API proposal #2

sglyon · 2016-08-05T08:05:59Z

After a chat with @tbreloff, we roughly decided on the following core API methods:

actions(::AbstractEnvironment, s::State) -> A(s): This would return the set A(s) that contains all valid actions from the state s
step(::AbstractEnvironment, a::Action) -> s', r: This method returns the next state s' and the reward r associated with taking action a. Note that the current state s is a field of the AbstractEnvironment. This method is also responsible for setting this state field to be s'
action(::AbstractPolicy, s'::State, r::Reward, A(s')::Actions) -> a': This method should be implemented by each subtype of AbstractPolicy and should observe a state transition (result of the calling step method with the previous action a) and output the next action a'.

@tbreloff also mentioned an episode(::AbstractEnvironment) method, but I wasn't clear on its purpose so I'll let him fill in the blanks there.

The text was updated successfully, but these errors were encountered:

sglyon · 2016-08-05T09:52:18Z

We should also have a reset!(::AbstractEnvironment) method.

Also we should discuss "mandatory" fields for an environment.

Evizero · 2016-08-08T07:47:33Z

Do you guys know about https://github.com/JuliaPOMDP/POMDPs.jl ? POMDPs are a pretty related problem to RL. could be some synergy there

tbreloff · 2016-08-08T11:20:40Z

Thanks... I didn't know about that org. Certainly related... I'll have to
review it.

On Monday, August 8, 2016, Christof Stocker [email protected]
wrote:

Do you guys know about https://github.com/JuliaPOMDP/POMDPs.jl ? POMDPs
are a pretty related problem to RL. could be some synergy there

—
You are receiving this because you were mentioned.
Reply to this email directly, view it on GitHub
#2 (comment),
or mute the thread
https://github.com/notifications/unsubscribe-auth/AA492oJdKCUsrw-6tbPVUJJFu8BO0tANks5qdt8VgaJpZM4Jdcsq
.

tbreloff · 2016-08-10T14:02:33Z

After reviewing what's in JuliaPOMDP, I'd like to move forward with what we've already discussed, and possibly write some (conditionally included) code to link our abstractions to the JuliaPOMDP world. They have large web of interdependencies, most of which are not registered packages, and their own package manager to handle it. I'm weary of depending on that, and I'd prefer to make our own path.
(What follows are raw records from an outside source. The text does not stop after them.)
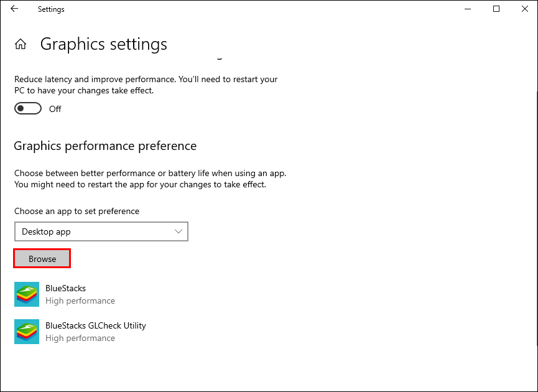538x392 pixels.
Task: Select the BlueStacks GLCheck Utility entry name
Action: click(95, 326)
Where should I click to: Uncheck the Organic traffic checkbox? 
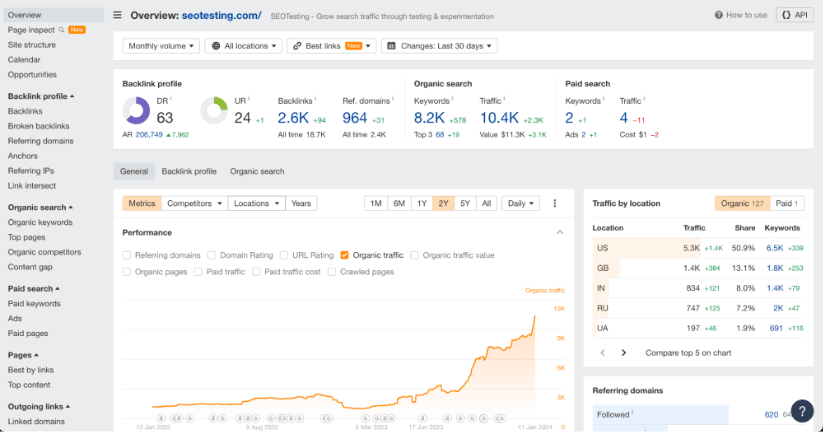click(345, 255)
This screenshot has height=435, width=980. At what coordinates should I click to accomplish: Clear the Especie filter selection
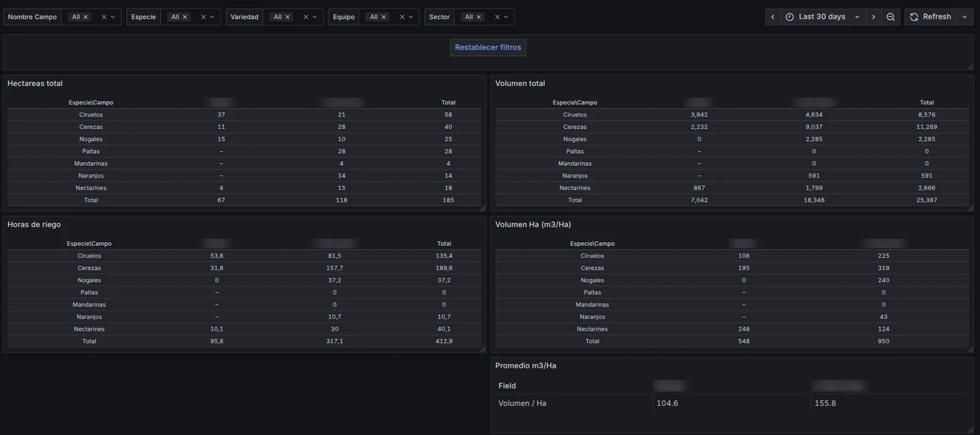tap(203, 17)
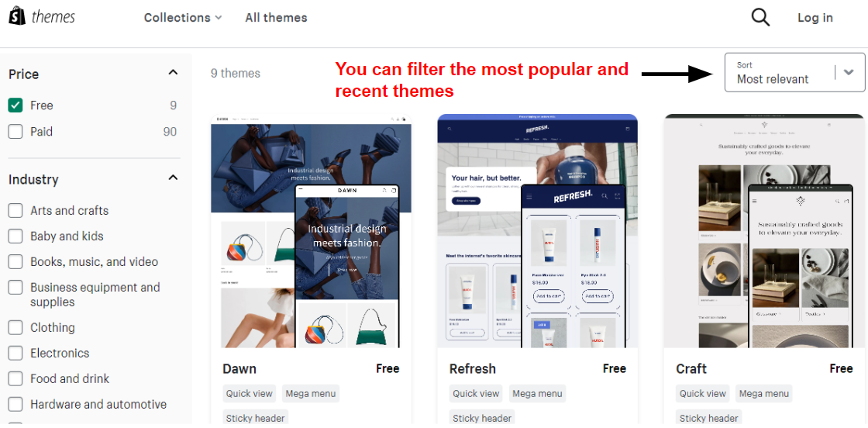This screenshot has height=428, width=868.
Task: Click the Quick view tag under Craft
Action: [702, 394]
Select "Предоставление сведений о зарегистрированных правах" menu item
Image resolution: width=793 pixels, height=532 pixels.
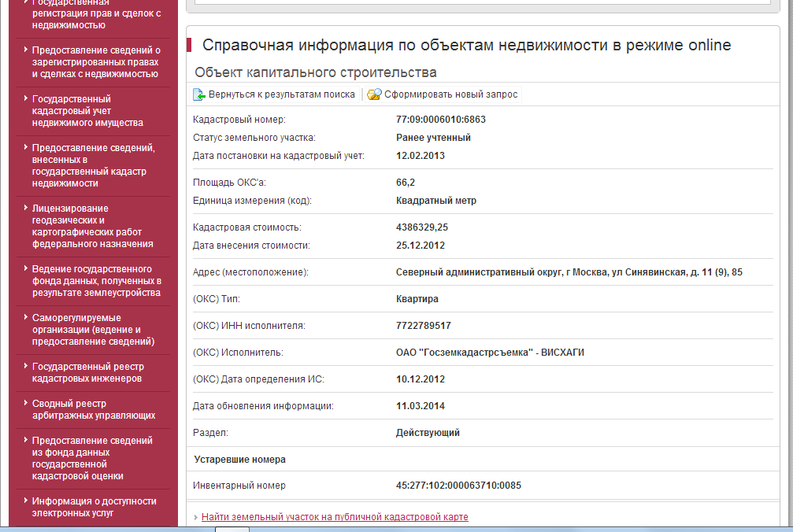(x=94, y=62)
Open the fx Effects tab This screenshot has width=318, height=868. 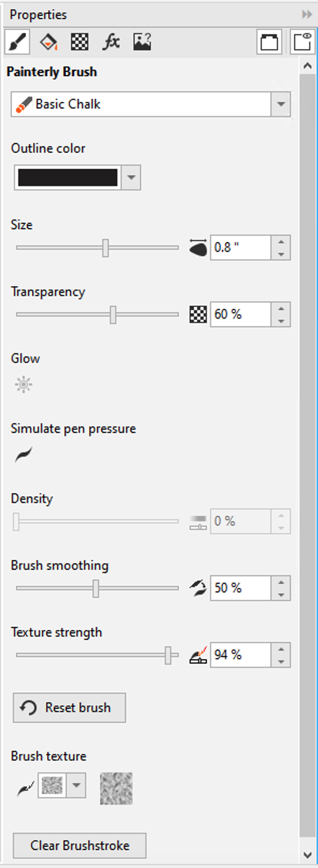click(x=111, y=42)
In addition, they have much more of a focus (seemingly) on finite, table-based, offline solvers, and I don't know if there's really that much overlap beyond some of the verbs and test environments.

tl;dr Someday we should revisit whether we can merge, but for now I think it's easier to stay arms-length.
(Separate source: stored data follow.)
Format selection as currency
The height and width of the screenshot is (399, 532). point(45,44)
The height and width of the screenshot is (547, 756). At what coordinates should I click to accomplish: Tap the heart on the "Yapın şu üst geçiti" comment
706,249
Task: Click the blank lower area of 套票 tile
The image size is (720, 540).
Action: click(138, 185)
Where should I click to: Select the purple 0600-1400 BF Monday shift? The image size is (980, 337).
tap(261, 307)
tbreloff · 2016-08-10T15:00:08Z

@spencerlyon2 I'm thinking about how/where we could convey that there are no more steps to take (i.e. the episode is done). I wonder if we can fit environments into the iteration pattern, or maybe that an "episode" is a iterator/wrapper around an environment and policy:

immutable Episode{E,P}
    env::E
    policy::P
    total_reward::Float64
    niter::Int
end

# todo: start, next, done definitions

for (s,a,r) in Episode(env, policy)
    # do something, or not?
end

tbreloff · 2016-08-10T15:04:35Z

Also thinking we need the state as input to step, and that it should be mutating:

r, s′ = step!(env, s, a)

I'd like for a "sarsa" update to make sense:

# assume we have (s,a) for this iteration already (it's last iteration's a′)
r, s′ = step!(env, s, a)
done(env) && break # ??
a′ = action(policy, r, s′, actions(env, s′)

sglyon · 2016-08-11T07:56:04Z

step(env, s, a) sounds good to me.

What would mutate in a call to step!?

zahachtah · 2016-08-11T08:30:57Z

I just wanted to say that I am hugely excited about the prospect of machine learning API with different backends similar to the absolutely amazing Plots.jl. I am not good enough to contribute substantially to this except from a users point of view, but hugs to you all for this :-)
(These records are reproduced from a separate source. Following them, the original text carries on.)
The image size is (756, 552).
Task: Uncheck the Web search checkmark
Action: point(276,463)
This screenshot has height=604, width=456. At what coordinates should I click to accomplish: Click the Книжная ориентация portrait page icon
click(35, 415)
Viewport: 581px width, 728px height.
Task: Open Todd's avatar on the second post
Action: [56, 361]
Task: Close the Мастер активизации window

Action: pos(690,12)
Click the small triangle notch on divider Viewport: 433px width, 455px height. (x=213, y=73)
tbreloff · 2016-08-11T17:20:45Z

Presumably the call to step! is expected to mutate the environment in some way. There may be some cases where that's not true, but it's probably the exception.

tbreloff · 2016-08-11T17:22:46Z

I just wanted to say that I am hugely excited about the prospect of machine learning API with different backends similar to the absolutely amazing Plots.jl.

Thanks... yeah I hope all works out well.

I am not good enough to contribute substantially to this except from a users point of view

If you have time to contribute, we could use help with QA... either writing tests, or just using and reporting back on problems/suggestions!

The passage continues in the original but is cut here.